CHALLENGES -
1 > What category does the HunYuanDiT loader page give for the node?
2 > Duplicate the part of the HunYuanDiT loader page starting with "This node is" and going on through "weights and configurations.".

DOCUMENT -
►
EasyLoader (HunYuanDiT)¶

Documentation¶

Class name: easy hunyuanDiTLoader
Category: EasyUse/Loaders
Output node: False

This node is designed to load and configure the HunYuanDiT model for image generation tasks. It prepares the model by loading the necessary checkpoints, VAE, and CLIP components, and sets up the environment for generating images based on text prompts. The node facilitates the integration of the HunYuanDiT model into the workflow, ensuring that all components are correctly initialized and ready for use.

Input types¶

Required¶

ckpt_name
- Specifies the checkpoint name for loading the model, essential for initializing the HunYuanDiT model with the correct weights and configurations.
- Comfy dtype: COMBO[STRING]
- Python dtype: str
model_name
- Defines the specific model configuration to use, allowing for customization and optimization of the image generation process.
- Comfy dtype: COMBO[STRING]
- Python dtype: str
vae_name
- Indicates the VAE component to load, crucial for the image encoding and decoding processes within the HunYuanDiT model.
- Comfy dtype: COMBO[STRING]
- Python dtype: str
clip_name
- Determines the CLIP model to integrate, used for processing text prompts and guiding the image generation.
- Comfy dtype: COMBO[STRING]
- Python dtype: str
mt5_name
- Specifies the MT5 model for additional text processing capabilities, enhancing the model's understanding of text prompts.
- Comfy dtype: COMBO[STRING]
- Python dtype: str
device
- Selects the computation device (e.g., CPU, GPU) for model execution, affecting performance and efficiency.
- Comfy dtype: COMBO[STRING]
- Python dtype: str
dtype
- Sets the data type for model operations, ensuring compatibility and optimal performance.
- Comfy dtype: COMBO[STRING]
- Python dtype: str
resolution
- Defines the resolution of the generated images, allowing for control over image quality and detail.
- Comfy dtype: COMBO[STRING]
- Python dtype: str
empty_latent_width
- Specifies the width of the empty latent space, important for initializing the image generation process.
◄
DATA EXCERPT -
►
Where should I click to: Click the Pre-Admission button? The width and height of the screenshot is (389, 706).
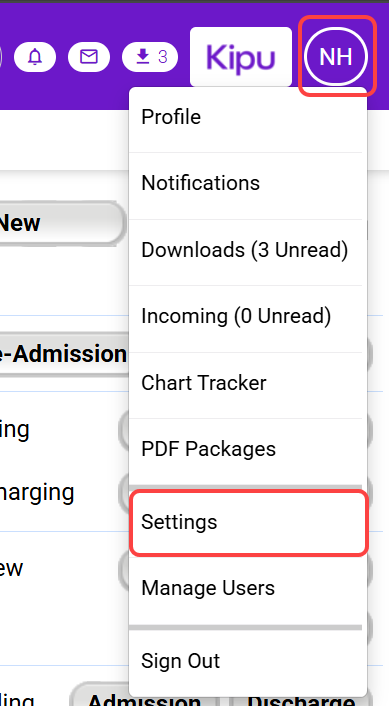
◄
RESULTS FOR THE EXERCISE -
1 > EasyUse/Loaders

2 >
This node is designed to load and configure the HunYuanDiT model for image generation tasks. It prepares the model by loading the necessary checkpoints, VAE, and CLIP components, and sets up the environment for generating images based on text prompts. The node facilitates the integration of the HunYuanDiT model into the workflow, ensuring that all components are correctly initialized and ready for use.

Input types¶

Required¶

ckpt_name
- Specifies the checkpoint name for loading the model, essential for initializing the HunYuanDiT model with the correct weights and configurations.